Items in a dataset
◆ ◆ ◆ ◆

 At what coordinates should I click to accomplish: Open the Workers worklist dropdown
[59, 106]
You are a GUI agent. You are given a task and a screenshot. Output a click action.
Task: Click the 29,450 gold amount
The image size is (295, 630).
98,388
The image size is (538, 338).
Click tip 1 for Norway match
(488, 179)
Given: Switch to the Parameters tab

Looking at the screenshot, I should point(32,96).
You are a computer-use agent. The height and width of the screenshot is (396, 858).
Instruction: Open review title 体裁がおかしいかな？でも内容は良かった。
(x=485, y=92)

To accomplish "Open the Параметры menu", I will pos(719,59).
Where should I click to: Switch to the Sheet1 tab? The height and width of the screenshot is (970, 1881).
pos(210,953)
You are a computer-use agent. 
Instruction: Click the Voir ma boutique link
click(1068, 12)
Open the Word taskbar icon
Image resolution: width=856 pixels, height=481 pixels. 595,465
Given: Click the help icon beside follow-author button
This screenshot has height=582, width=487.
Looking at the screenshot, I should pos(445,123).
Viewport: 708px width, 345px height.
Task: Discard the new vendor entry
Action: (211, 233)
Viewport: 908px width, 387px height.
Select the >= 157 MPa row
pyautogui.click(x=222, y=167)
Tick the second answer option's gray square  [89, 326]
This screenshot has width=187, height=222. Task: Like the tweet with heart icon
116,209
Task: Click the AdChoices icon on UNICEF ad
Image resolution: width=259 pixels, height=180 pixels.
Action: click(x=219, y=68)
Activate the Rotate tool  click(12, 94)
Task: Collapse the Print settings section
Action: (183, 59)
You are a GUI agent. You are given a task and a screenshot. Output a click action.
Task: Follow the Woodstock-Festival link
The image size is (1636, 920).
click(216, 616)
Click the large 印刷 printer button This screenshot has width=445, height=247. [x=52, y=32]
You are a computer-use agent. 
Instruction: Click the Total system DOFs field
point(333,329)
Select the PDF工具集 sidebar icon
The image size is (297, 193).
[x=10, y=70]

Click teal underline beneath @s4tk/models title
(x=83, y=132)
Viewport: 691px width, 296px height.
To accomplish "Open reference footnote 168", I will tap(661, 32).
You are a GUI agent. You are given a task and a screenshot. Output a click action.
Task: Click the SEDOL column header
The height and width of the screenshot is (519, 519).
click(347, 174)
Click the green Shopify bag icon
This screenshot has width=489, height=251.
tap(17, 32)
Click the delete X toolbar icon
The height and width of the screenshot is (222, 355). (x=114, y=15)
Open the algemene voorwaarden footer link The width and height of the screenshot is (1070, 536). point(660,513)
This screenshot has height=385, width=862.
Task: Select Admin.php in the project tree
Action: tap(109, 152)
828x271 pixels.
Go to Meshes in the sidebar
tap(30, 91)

◆ ◆ ◆ ◆

## REQUIREMENTS
Extract each line of the items above that contains the word "should", and copy it out in full.

## FINAL ANSWER
 At what coordinates should I click to accomplish: Open the Workers worklist dropdown
Looking at the screenshot, I should point(32,96).
Where should I click to: Switch to the Sheet1 tab? The height and width of the screenshot is (970, 1881).
Looking at the screenshot, I should pos(445,123).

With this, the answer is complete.